“Do you believe in God?”
“Do you believe aspirin helps your headaches go away?”
“Why do you believe what you believe?”
In a recent New Yorker article, Jonah Lehrer shakes up this last question and stirs it well with an engaging discussion of some intriguing and troubling limitations of the scientific method. I knew Lehrer had hit a chord when within just a few hours, an ethicist, a geneticist, and a philosopher each collared me and told me to read Lehrer’s article.
Lehrer’s startling conclusion?: “When the experiments are done, we still have to choose what to believe.”
Whatever your answers to the questions above, they most likely involve experience—yours or someone else’s. You somehow experienced God or hope to, or read about or know someone who did. You experienced aspirin helping a headache, or your mom told you it would, or physicians told her.
But for all intents and purposes, the similarities end there, right? Because scientific experiences, what we call experiments, are replicable and controllable, and God-experiences and the like aren’t.
Nothing against God-experiences, and maybe this even speaks to their power, but the point is: while I might have some kind of God-experience, unlike testing aspirin, I can’t easily carry out my God-experience simultaneously on statistically significant large numbers of people, write up the experience, repeat it, compare the same number of people at the same time who don’t believe in God, but are otherwise similar, see if they have the same experience, and then have someone in Australia and China repeat my experiment and see if they get the same results. This method is what science is supposed to be about; this is scientific proof, this is what scientists believe in.
The Decline Effect: Results are Not Replicable Over Time
But, says Lehrer, it’s not that simple. He describes what he calls ‘the decline effect’: many experimental results that are strikingly positive and statistically significant are not replicable. Over time, the striking results slowly go away or cannot be found again in repeated experiments! And here we’re talking everything from large clinical trials involving drugs for schizophrenics to the preference (across a diversity of species) of females for physically symmetric males. In initial experiments and trials (more than one and in different locations at different times), the drug works, the females prefer symmetry, but then, in later repeated versions of the same experiments, the effects go away. How could this be?
Way back in 1620 in his monumental Novum Organum, Francis Bacon, Mr. Scientific Method himself, listed what he called “idols,” fixed ideas that scientists must do their best to avoid. All Bacon’s idols, as Lehrer suggests, probably play some role in the decline effect. Bacon wrote that scientists, like everyone else, search out, create, and prefer patterns, look for evidence to support their own pre-existing ideas, are biased by their culture, traditions, and previous beliefs, can be fooled by their senses, favor the parts over the whole or vice versa, and can be fooled by language and words.
Lehrer brings a magnifying glass to Bacon’s idols. Conflicts of interest, especially in the case of clinical trials, which are run and supported by the companies that fund the development of the very drugs being tested and stand to make the profits from them, have long been known to be a serious bias-producer.
Other strong belief systems and approaches within science also may help explain the decline effect. There are statistical effects (anomalous events happen, and only after the experiment has been done many, many times do the anomalies average out). Even what counts as statistically significant is itself a scientific norm.

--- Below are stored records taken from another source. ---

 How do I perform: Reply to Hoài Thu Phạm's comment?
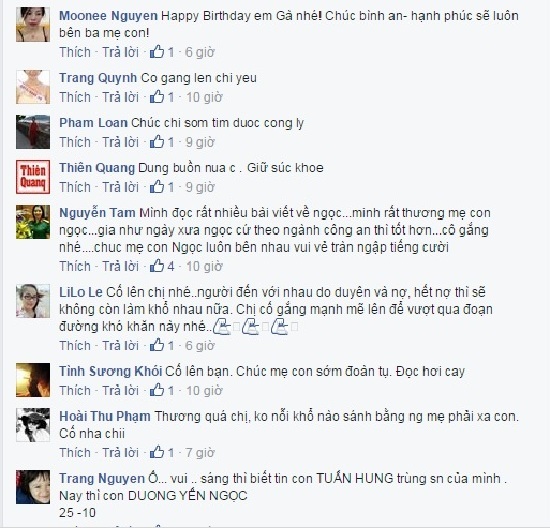point(121,453)
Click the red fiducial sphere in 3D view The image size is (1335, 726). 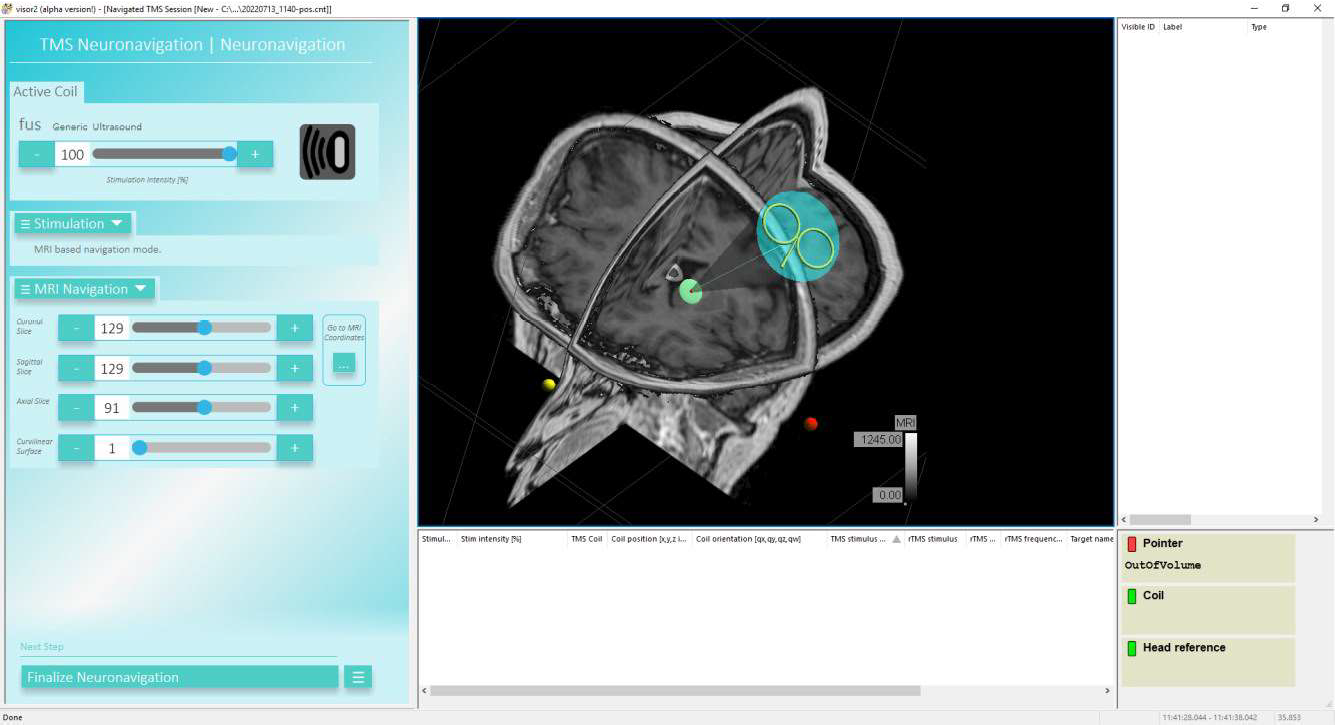(811, 424)
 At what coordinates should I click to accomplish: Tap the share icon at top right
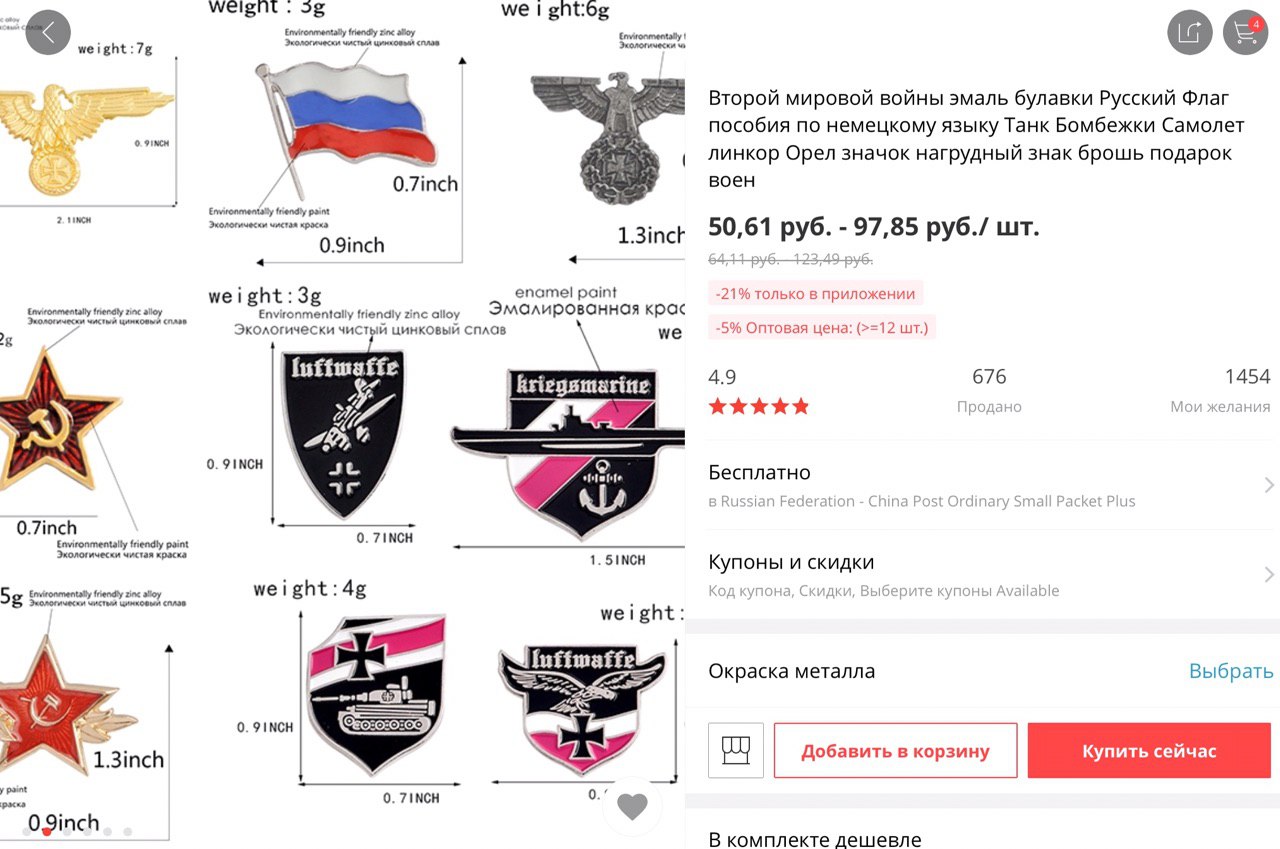1190,32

And who can publish what is a big part of the story. Lehrer points out that 97% of published studies show a positive effect. First, very few journals are interested in negative results or effects. Second, the journals are often not interested in data that supports ideas radically different from the accepted norms, especially if those ideas are coming from less well-known scientists. In fact, most studies, even published ones, are never repeated by others. Bottom line: a scientific paradigm becomes that, at least in part, because scientists look to support the paradigm because it is what is ‘true’, and if they do find something that goes against the paradigm and want to publish it, they might not be able to. So, the paradigm sticks.
A front-page story in the New York Times last week brings many of these issues to a head in soon-to-be-published experiments on extra-sensory perception. Yes, the decline effect also shows up in work on the paranormal. In the current case, a (and this is important) prominent psychologist presents data that people can predict, statistically better than chance, what random erotic picture will appear next on the computer screen. The social psychology academic community is in an uproar, because ESP is a phenomenon, they say, that has no known possible scientific mechanism. The journal, a (again important) prominent one in psychology, counters that all the peer reviewers of the research said the work satisfies the journal’s publishing criteria. Many others are trying to repeat the results; no one has yet.

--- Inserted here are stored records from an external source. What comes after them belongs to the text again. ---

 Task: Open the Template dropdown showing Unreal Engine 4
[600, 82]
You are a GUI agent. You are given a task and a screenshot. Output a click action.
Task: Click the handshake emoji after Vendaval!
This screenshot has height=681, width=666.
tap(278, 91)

Understandably, the decline effect makes scientists very nervous, and not just because some make their reputations on results that then decline, but also because of the actual and perceived anti-science bias in some quarters.
However, the mistake would be to hide out, bury our heads in the sand, and pretend that there aren’t limitations to the scientific method. Instead, we should come out and say, “We plan on exploring and understanding these limitations better.” The mistake would be to insist that “those people don’t understand science anyway.”
The scientific method is powerful, but not foolproof. There’s definitely room for progress.